Throughout this year, I assisted in drafting and amending Senate Bill 1149, entitled the “Public Right to Know Act.” Our local electeds, Sen. Scott Wilk and Assemblywoman Suzette Valladares, voted “No” on this bill. They should be ashamed.
The idea behind SB1149 was simple: When a dangerous and defective product (a car, e.g.) is causing serious injuries and/or death because it is defective, the public has the right to know. Evidence related to the defective nature of the product cannot be hidden away in secret settlements and secrecy agreements.
Take, for example, Essure. It was a defective birth control device — a metal coil that would frequently and defectively migrate through women’s bodies. It caused horrific injuries to tens of thousands of women. Some women were left with severe autoimmune disorders. For some, the metal coil broke into tiny, unremovable pieces, leaving women unable to have sex for the remainder of their lives and causing unimaginable pain. Many were left with pierced organs, causing permanent injuries.

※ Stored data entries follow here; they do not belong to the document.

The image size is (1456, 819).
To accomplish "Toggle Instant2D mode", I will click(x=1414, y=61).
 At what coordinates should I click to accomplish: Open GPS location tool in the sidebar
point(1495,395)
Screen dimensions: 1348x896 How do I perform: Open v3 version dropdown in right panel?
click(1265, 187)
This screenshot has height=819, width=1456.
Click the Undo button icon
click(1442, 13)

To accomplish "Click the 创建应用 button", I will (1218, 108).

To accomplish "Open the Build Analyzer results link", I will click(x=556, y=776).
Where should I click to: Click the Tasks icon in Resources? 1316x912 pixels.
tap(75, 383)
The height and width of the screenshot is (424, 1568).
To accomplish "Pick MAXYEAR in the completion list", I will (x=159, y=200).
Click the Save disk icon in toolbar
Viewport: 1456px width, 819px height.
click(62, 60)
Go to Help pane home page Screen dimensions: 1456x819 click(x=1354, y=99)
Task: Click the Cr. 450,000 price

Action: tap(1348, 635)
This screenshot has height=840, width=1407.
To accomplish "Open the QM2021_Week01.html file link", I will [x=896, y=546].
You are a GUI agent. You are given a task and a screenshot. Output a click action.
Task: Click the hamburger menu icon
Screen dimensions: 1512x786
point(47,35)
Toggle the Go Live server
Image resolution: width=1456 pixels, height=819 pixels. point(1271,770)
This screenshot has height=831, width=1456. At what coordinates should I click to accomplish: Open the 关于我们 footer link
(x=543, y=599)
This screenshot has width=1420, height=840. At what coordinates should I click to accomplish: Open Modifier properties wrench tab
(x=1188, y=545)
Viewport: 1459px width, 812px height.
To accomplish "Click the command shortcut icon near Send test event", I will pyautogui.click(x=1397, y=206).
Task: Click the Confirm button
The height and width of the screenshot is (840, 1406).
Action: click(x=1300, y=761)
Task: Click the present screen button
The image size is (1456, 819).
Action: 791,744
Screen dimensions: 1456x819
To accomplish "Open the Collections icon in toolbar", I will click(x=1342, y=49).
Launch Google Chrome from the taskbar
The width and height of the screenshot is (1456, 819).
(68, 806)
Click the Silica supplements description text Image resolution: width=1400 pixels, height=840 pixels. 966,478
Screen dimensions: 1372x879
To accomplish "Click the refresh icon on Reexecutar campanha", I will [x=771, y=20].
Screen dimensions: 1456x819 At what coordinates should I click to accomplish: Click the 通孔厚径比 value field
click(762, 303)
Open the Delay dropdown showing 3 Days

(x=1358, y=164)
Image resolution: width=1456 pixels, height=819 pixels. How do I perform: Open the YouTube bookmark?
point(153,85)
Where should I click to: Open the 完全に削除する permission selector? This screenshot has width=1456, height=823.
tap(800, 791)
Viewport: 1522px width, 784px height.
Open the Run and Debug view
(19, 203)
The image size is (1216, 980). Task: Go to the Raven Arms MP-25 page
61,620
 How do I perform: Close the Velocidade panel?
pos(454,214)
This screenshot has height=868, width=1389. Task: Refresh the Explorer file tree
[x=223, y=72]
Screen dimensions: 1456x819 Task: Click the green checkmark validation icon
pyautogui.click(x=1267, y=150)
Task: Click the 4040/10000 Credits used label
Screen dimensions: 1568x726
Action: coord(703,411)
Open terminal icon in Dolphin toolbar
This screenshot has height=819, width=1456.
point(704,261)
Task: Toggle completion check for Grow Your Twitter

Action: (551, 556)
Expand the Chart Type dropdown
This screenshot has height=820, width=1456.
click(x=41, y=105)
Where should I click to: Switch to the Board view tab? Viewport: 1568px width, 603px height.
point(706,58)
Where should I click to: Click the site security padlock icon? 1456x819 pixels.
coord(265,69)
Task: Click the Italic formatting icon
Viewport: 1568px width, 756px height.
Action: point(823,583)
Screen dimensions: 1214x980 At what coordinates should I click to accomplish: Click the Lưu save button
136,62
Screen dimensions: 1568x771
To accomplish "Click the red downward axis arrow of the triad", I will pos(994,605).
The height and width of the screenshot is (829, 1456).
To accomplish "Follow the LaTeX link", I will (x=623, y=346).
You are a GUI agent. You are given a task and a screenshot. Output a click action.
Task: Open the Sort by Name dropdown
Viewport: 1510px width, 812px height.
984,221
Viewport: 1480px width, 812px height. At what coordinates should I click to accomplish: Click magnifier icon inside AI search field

Both the courts and the company that developed the device learned what was happening as early as 2003. Up until 2018, the public was kept in the dark by way of confidentiality agreements and secret settlements.
One woman who was permanently injured by Essure in 2018 asked this critical question: “If the courts knew this was happening over a decade ago — if our system was aware that this product was causing catastrophic injury — why didn’t I get to know that? Why did our system keep that from me?”
In 2018, once the public learned of it by way of investigative journalism, the product was finally taken off the market. Because sunshine is the best disinfectant.
Here’s how dystopian our current system is: When companies find out their product is causing death and injury, consultants will forecast the cost of recalling the product vs. the cost of paying off families after their loved ones are injured and killed. The consultants will then recommend the cheaper option: Pay people off as they are injured and killed.
This is all currently legal. It’s all too common. And it’s reprehensible.
I ran for state Senate in 2020, hoping to one day champion this legislation. I lost a close election to Sen. Wilk in 2020, but I wanted to do what I could.
We drafted the bill. Soon, we had great momentum. We found an incredible author in Sen. Connie Leyva and built a fantastic, committed team. We brought on incredible public interest organizations as cosponsors, including Public Justice and non-partisan Consumer Reports. Against all odds, and with fierce resistance from big business, the bill made it through all of its committees, and was on the Assembly floor as of Aug. 29. If it had made it off the Assembly floor, it would have went to the governor’s desk for signature and countless lives would have been saved.
SB1149 had even earned Republican support because it aligned with conservative values. In 2014, Sen. Lindsay Graham co-authored a similar bill at the federal level. His rationale was that the market should be made aware of bad products rather than letting governmental interference (via our courts) keep our markets in the dark.
There was one special interest that we would never get on board: Large corporations with things to hide.
And our local state electeds sided with them.
Before voting “no,” Sen. Scott Wilk and Assemblywoman Suzette Valladares never bothered to meet with our coalition (unlike most electeds on both sides of the aisle). They didn’t speak with Amy Cooper, who joined our team and has fought for this kind of legislation ever since court secrecy led to her son’s death from an OxyContin overdose.
Instead, they took their marching orders and voted “No.”
Our senator and Assembly member were elected to go to Sacramento and fight for our community. Instead, our electeds are doing the work of special interests at our expense. In this case, they literally put our families at increased risk of death and injury by siding with their donors.
I have no intention of giving up on this bill. In due time, we will fight again because lives are at stake. But in the meantime, we need elected leaders who will prioritize our community over the interests of their large corporate sponsors. We deserve better.